There are two kinds of fashion names. There are some, like Chanel and Dior, that are familiar to those with even minimal knowledge of the fashion biz, and then there are those emerging brands that are the province of only the most learned of insiders. That’s where Yigal Azrouël fits.
His designs for both men and women give off rocker, surfer, and casually chic vibes—all at the same time. “I like the off thing,” Azrouël says. “I don’t like perfection. I like the unexpected. It’s much more interesting.” His women’s collection is for a “woman who appreciates fashion, has individual style, is very confident, and doesn’t follow trends.” His men’s line is very personal. “It’s what I wear,” he says. “I think about my closet. It’s about an effortless, cool attitude.” His spring/summer 2010 men’s collection features long, lightweight sailor-striped tops and vertical-striped pants that are made for walks on the beach, as well as buttery leather jackets and vests, and chunky-knit cardigans.

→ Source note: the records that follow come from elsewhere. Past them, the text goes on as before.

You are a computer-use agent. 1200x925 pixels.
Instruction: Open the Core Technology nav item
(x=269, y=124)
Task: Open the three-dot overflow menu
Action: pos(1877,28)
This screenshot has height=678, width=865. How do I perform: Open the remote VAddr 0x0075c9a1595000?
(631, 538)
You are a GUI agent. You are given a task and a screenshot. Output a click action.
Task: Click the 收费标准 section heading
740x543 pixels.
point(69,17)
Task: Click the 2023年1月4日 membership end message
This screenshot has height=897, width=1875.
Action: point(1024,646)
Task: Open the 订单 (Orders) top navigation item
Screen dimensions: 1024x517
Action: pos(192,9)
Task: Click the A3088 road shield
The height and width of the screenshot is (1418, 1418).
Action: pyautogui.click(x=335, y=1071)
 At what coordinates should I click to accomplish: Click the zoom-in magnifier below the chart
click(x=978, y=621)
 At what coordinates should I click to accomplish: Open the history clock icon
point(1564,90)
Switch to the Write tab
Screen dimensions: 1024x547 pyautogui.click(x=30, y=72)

At the release of Azrouël’s current collection at upscale boutique George C. in Toronto, garments on display include a grey dress that looks like it had a run in with a Ginsu knife, artfully sliced along the torso and sewn onto an underlayer by hand. The viscose jerseys are washed in a special milk bath, which renders them so soft that the model comments she feels like she’s wearing nothing at all. A leather jacket hanging nearby features an asymmetric hem that zips off, which shortens it and provides a sleeker line. And on the wool vest next to that, the leather armholes are fused but look imperfect. The layering, draping, and slightly askew aspects are all a part of Azrouël’s signature.
Azrouël has several things going for him, not the least of which are his designs. The tall 37-year-old resembles Andy Garcia circa The Untouchables, with dark-chocolate brown eyes, hair carelessly falling over them, and stubble that looks more sexy than scruffy. Here at George C., he wears a hand-knit green cardigan with a navy and army green Japanese washed cotton tee, a grey scarf—a trademark he is rarely without—and narrow-legged blue moleskin pants from his fall 2008 collection. He appears effortless and cool; the image he cultivates is one part sweet and one part smouldering and mysterious. Personal questions are verboten, perhaps because gossip columnists have found much fodder in the celebrities and socialites often seen draped on his arm.
Unlike many designers, he didn’t always aspire to a life of fashion. Having grown up near the coast in the city of Ashdod, Israel, his main hobby was surfing, which he started when he was six years old.
In 1993, at the age of 20, Azrouël went on a trip to Paris that decided his career path. His mother’s family lived there, and a relative took him to a Dior show. “I remember clearly seeing André Leon Talley [currently the contributing editor at Vogue] walking in, with this big green coat and sunglasses on,” he says. “I didn’t know who he was, but it was interesting to me, seeing all the glamour. I had a dream that one day I would be there. So I went back [to Israel] and started drawing.”
Azrouël launched his womenswear line in 1998, shortly after moving to the United States. (He launched his menswear collection in fall 2007.) While he was living with his sister in Washington, D.C., he created clothes out of garments he bought at second-hand stores, and sold them to his sister’s friends. Since he could not afford to formally study fashion at school, he continued experimenting with design on his own. He eventually moved to New York and lived with four other guys and a dog in a friend’s basement apartment in Queens for a year while he worked on putting together a small collection of black matte jersey pieces (focusing on this material because it drapes well and was affordable). “My early pieces were very off—because I didn’t know patterning—but very interesting,” he says. “This is how it started.” Eventually his line was picked up by stores such as Fred Segal, Barneys New York, Neiman Marcus, Bergdorf Goodman, and Saks Fifth Avenue.
Today, Azrouël has two boutiques, one in New York’s Meatpacking District and the other in Water Mill, New York. A footwear collection is in the works, as is another retail space.
Although he may not have formal design training, Azrouël has plenty of fashion experience. He was the youngest of eight children, five of them girls. “They always, always, always inspire me,” he says. “I used to go shopping with them, and as a kid they always asked my opinion. I had an eye. If I didn’t like something, I wasn’t shy to say, ‘That doesn’t look good on you, you shouldn’t wear that.’” Fashion, he says, “is all about personality and the right attitude. It’s not about what you wear, but how you wear it.”